Tackling Antifungal Resistance: RAFT Project Secures Major Grant

News | Posted on Tuesday 14 January 2025

The RAFT project, a groundbreaking international collaboration, has been awarded a prestigious grant exceeding € 1 million to address the growing crisis of antifungal resistance—a global healthcare challenge exacerbated by climate change, antifungal overuse, and a lack of innovative treatments.

The program is funded by the Joint Programming Initiative on Antimicrobial Resistance (JPIAMR), an international collaborative platform uniting 29 countries and the European Commission to combat antimicrobial resistance (AMR)

Led by Dr Angelo Frei from the University of York, the RAFT (Revitalising the Antifungal Pipeline with Transition Metals) team is aiming to reinvigorate antifungal drug discovery through the systematic exploration of transition metal complexes.
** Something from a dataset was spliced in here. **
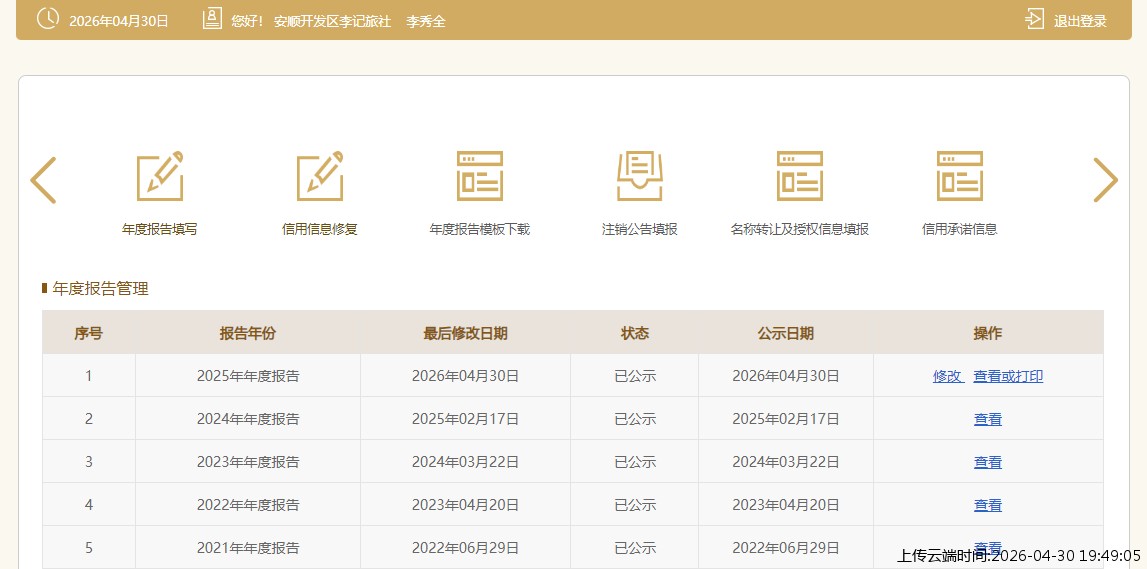This screenshot has width=1147, height=569.
Task: View the 2024年年度报告 via 查看
Action: point(988,419)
These compounds, which have shown promise as antimicrobial agents, offer a novel approach to combating drug-resistant fungal infections.
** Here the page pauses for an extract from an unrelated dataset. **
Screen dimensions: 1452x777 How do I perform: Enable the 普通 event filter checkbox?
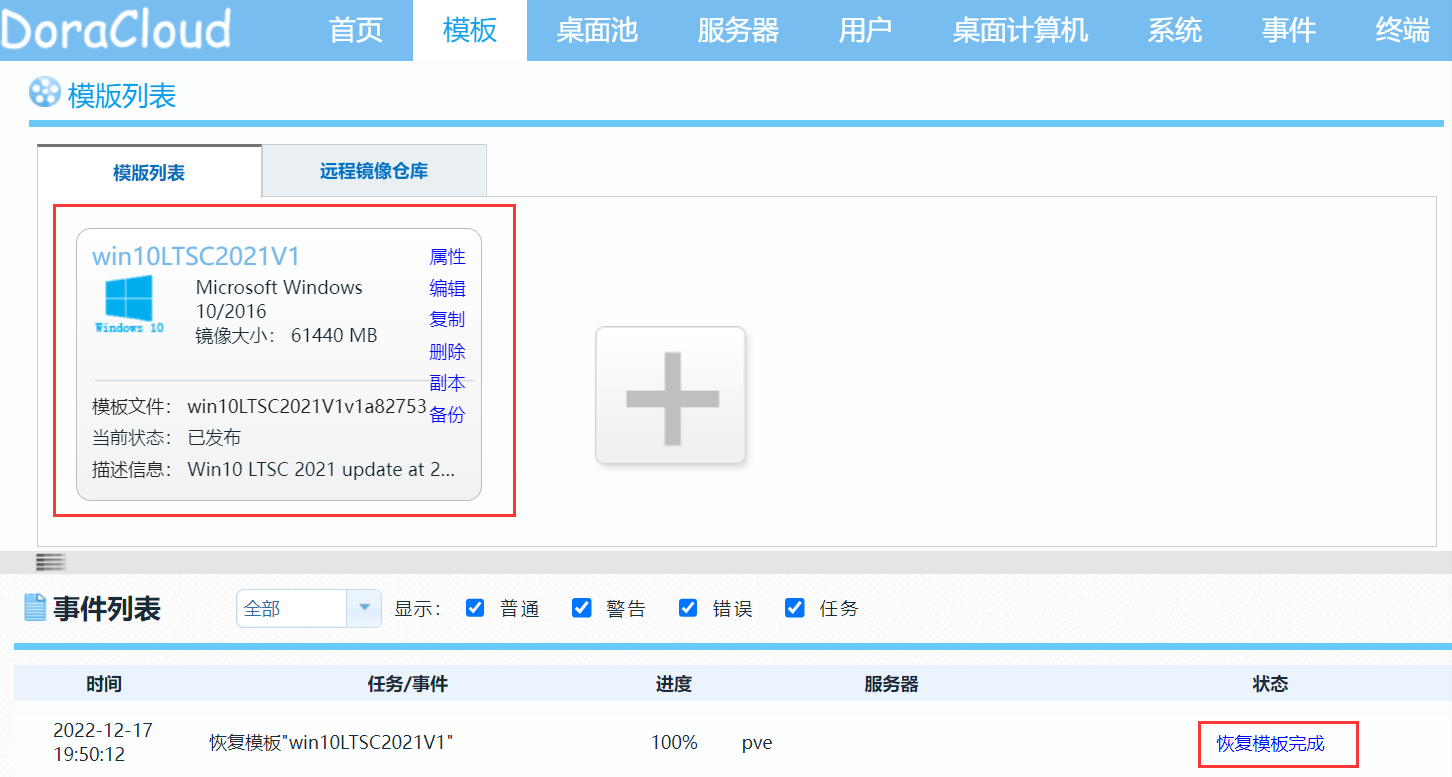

The RAFT project brings together a world-class, interdisciplinary team of researchers from four leading institutions:

  • Dr Angelo Frei (Lead), University of York, United Kingdom
  • Dr Michael Bromley, University of Manchester, United Kingdom
  • Professor Michaela Wenzel, Chalmers University of Technology, Sweden
  • Professor Amy Cain, Macquarie University, Australia

A New Approach to Fungal Infections

Antifungal resistance is a pressing issue that threatens millions of lives annually. Current treatments are increasingly ineffective, and the development of new drugs has stagnated. The RAFT project will tackle this challenge by focusing on transition metal complexes—a relatively unexplored class of compounds that have demonstrated higher hit rates against fungi compared to organic molecules, with no increase in toxicity.
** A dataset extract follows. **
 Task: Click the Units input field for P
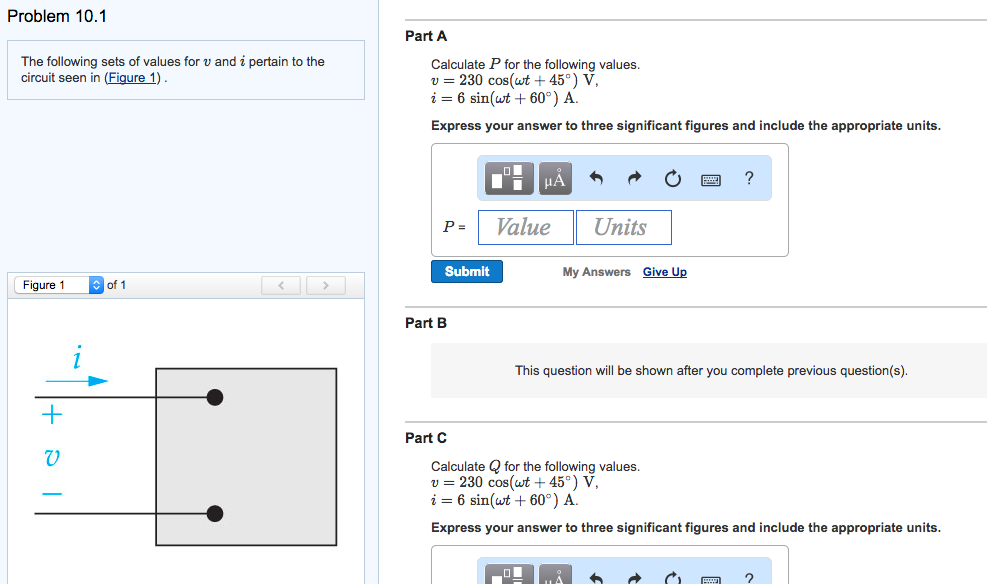click(623, 227)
“Metal compounds have shown significant promise and represent an exciting, largely unexplored area of research,” explains Dr Frei. “There is tremendous potential to uncover new treatments.”

A Cutting-Edge Solution

The RAFT project will leverage state-of-the-art techniques, including combinatorial synthesis, automation, and machine learning, to prepare and test approximately 4,000 novel metal complexes.  By uniting expertise in inorganic chemistry, machine learning, antifungal screening, and preclinical evaluation, the RAFT team is uniquely positioned to advance metalloantifungals from the lab to the clinic.

If successful, RAFT could pave the way for the first metal-based antifungal drug, offering hope for millions facing drug-resistant fungal infections.